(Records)
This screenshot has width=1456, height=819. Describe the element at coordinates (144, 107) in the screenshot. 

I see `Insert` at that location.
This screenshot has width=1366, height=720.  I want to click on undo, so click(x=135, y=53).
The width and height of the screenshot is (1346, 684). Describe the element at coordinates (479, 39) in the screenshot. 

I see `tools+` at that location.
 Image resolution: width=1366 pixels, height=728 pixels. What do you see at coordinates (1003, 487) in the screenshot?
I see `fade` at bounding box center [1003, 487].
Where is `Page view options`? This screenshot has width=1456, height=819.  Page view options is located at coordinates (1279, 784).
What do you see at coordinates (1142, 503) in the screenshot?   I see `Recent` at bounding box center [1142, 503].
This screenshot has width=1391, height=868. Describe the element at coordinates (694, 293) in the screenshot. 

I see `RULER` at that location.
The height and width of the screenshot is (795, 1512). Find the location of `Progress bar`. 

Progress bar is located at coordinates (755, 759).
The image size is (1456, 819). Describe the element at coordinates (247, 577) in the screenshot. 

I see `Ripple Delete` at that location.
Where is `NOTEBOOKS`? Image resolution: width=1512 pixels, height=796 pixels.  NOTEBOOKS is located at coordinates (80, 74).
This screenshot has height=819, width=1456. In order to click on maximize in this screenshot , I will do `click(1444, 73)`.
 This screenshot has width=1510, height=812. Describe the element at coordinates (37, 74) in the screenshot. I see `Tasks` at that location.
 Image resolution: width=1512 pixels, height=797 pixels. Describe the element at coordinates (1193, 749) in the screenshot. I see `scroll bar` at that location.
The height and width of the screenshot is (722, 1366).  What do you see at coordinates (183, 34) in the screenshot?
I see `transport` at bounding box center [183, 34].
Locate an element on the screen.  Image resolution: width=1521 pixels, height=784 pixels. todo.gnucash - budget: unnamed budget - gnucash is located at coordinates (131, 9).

## INSTRUCTIONS FOR THE TASK
Could you put every line of the material above into a JSON list of strings, one string per line and with blank lines skipped?

## ANSWER
[
  "This screenshot has width=1456, height=819. Describe the element at coordinates (144, 107) in the screenshot. ",
  "I see `Insert` at that location.",
  "This screenshot has width=1366, height=720.  I want to click on undo, so click(x=135, y=53).",
  "The width and height of the screenshot is (1346, 684). Describe the element at coordinates (479, 39) in the screenshot. ",
  "I see `tools+` at that location.",
  " Image resolution: width=1366 pixels, height=728 pixels. What do you see at coordinates (1003, 487) in the screenshot?",
  "I see `fade` at bounding box center [1003, 487].",
  "Where is `Page view options`? This screenshot has width=1456, height=819.  Page view options is located at coordinates (1279, 784).",
  "What do you see at coordinates (1142, 503) in the screenshot?   I see `Recent` at bounding box center [1142, 503].",
  "This screenshot has width=1391, height=868. Describe the element at coordinates (694, 293) in the screenshot. ",
  "I see `RULER` at that location.",
  "The height and width of the screenshot is (795, 1512). Find the location of `Progress bar`. ",
  "Progress bar is located at coordinates (755, 759).",
  "The image size is (1456, 819). Describe the element at coordinates (247, 577) in the screenshot. ",
  "I see `Ripple Delete` at that location.",
  "Where is `NOTEBOOKS`? Image resolution: width=1512 pixels, height=796 pixels.  NOTEBOOKS is located at coordinates (80, 74).",
  "This screenshot has height=819, width=1456. In order to click on maximize in this screenshot , I will do `click(1444, 73)`.",
  " This screenshot has width=1510, height=812. Describe the element at coordinates (37, 74) in the screenshot. I see `Tasks` at that location.",
  " Image resolution: width=1512 pixels, height=797 pixels. Describe the element at coordinates (1193, 749) in the screenshot. I see `scroll bar` at that location.",
  "The height and width of the screenshot is (722, 1366).  What do you see at coordinates (183, 34) in the screenshot?",
  "I see `transport` at bounding box center [183, 34].",
  "Locate an element on the screen.  Image resolution: width=1521 pixels, height=784 pixels. todo.gnucash - budget: unnamed budget - gnucash is located at coordinates (131, 9)."
]